Deir el Zour is home to Syria’s largest oil and natural gas fields, most of which are now either in rebel or local tribal hands. The capital itself remains for the most part under government control.

The Nusra Front, an al Qaida affiliate, and Liwa Tawheed, an Islamist rebel group, had been conducting a series of operations in the area, beginning with two suicide truck bombs against regime outposts near the town.

The U.S. Treasury Department blacklisted Jameh in 2006 after the Hariri assassination. A special international tribunal indicted four members of the Lebanese Shiite Muslim militant group Hezbollah in the killing, but Syria was widely blamed for the attack. Investigators questioned Jameh in Harari’s death, but he wasn’t charged.

During his tenure in Beirut, Jameh was the subject of intense allegations of rampant corruption. Syria occupied Lebanon from 1976 to 2005.
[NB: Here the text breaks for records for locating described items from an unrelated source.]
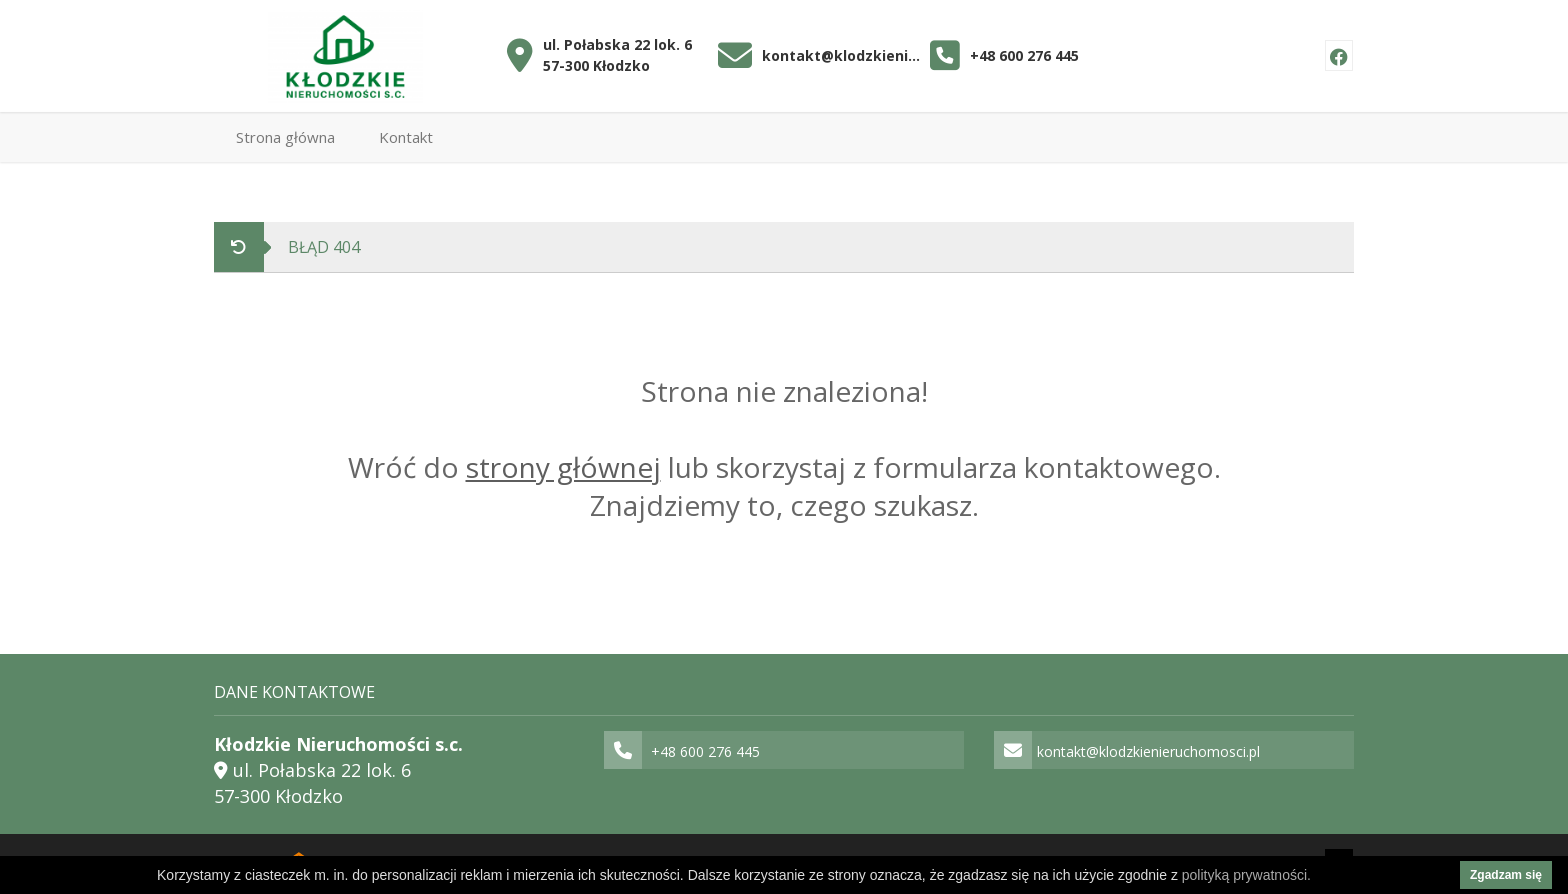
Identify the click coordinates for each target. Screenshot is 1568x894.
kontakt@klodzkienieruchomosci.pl (841, 55)
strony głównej (563, 467)
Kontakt (406, 137)
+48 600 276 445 (1024, 55)
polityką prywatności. (1246, 875)
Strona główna (285, 137)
“He was one of the most notorious and dangerous men in the Syrian regime, and when he worked in Beirut he was maybe the most corrupt,” said a southern Beirut resident who didn’t want his name attached to comments criticizing a member of the Syrian regime’s inner circle. “He was one of the most corrupt men I have ever met. And I was his friend.”

Jameh was one of 11 Syrians whom the European Union blacklisted in 2011 for what it called “the violent repression in Syria.” The sanctions froze any assets Jameh had in Europe and banned him from traveling there. They were renewed in May.